> _What you will do_
Turn every line of text in the records below into a JSON list of strings, one string per line, with blank lines skipped. Leave the pictures out.

━━━━

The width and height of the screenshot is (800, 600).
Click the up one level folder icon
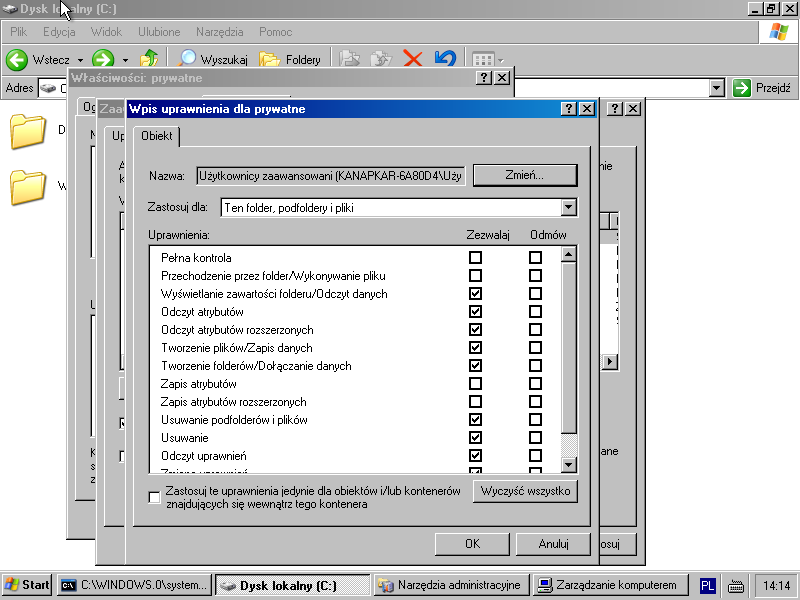point(149,59)
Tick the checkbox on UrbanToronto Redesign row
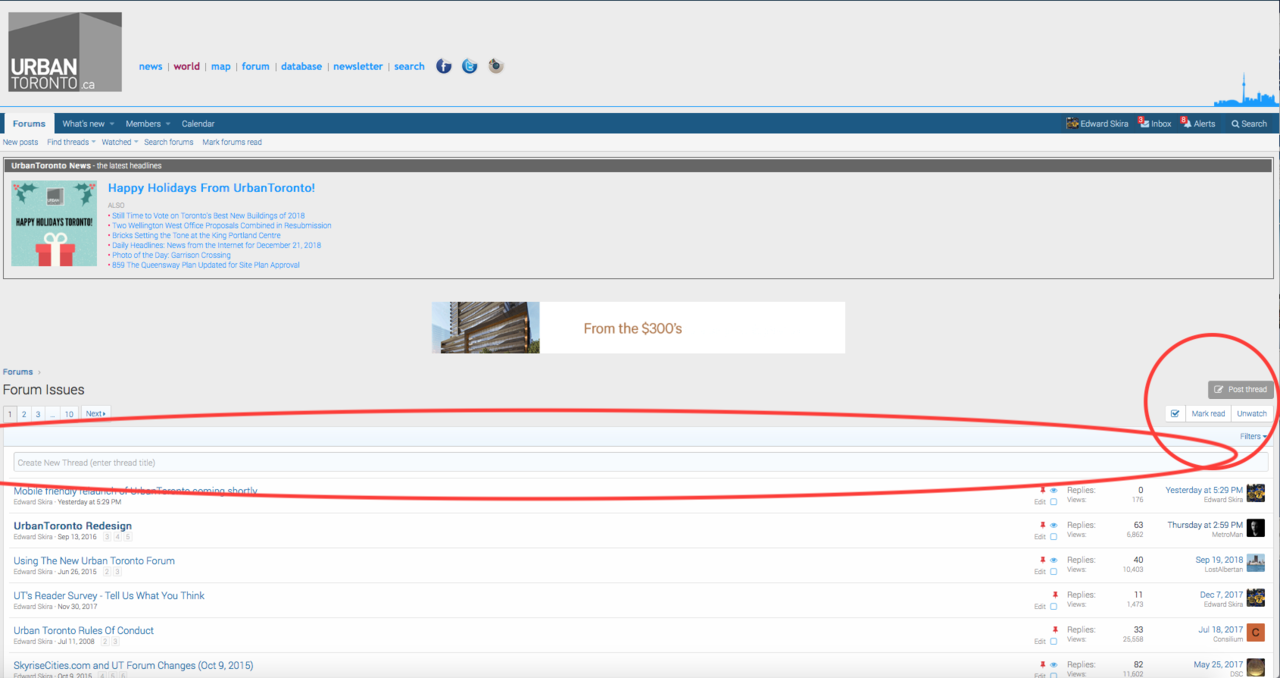The image size is (1280, 678). pyautogui.click(x=1053, y=537)
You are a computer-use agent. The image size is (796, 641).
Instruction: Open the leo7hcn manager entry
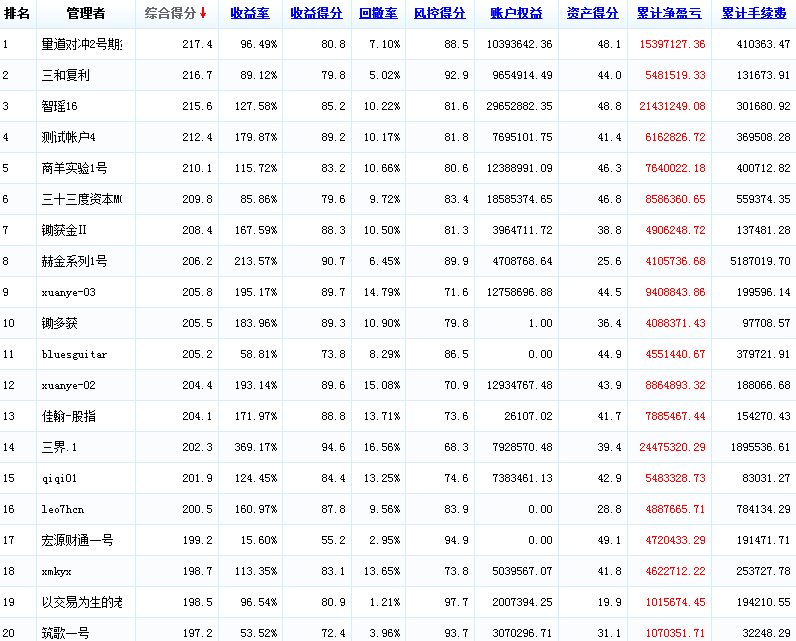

━━━━

> _Exercise solution_
[
  "The width and height of the screenshot is (800, 600).",
  "Click the up one level folder icon",
  "point(149,59)",
  "Tick the checkbox on UrbanToronto Redesign row",
  "The image size is (1280, 678). pyautogui.click(x=1053, y=537)",
  "You are a computer-use agent. The image size is (796, 641).",
  "Instruction: Open the leo7hcn manager entry"
]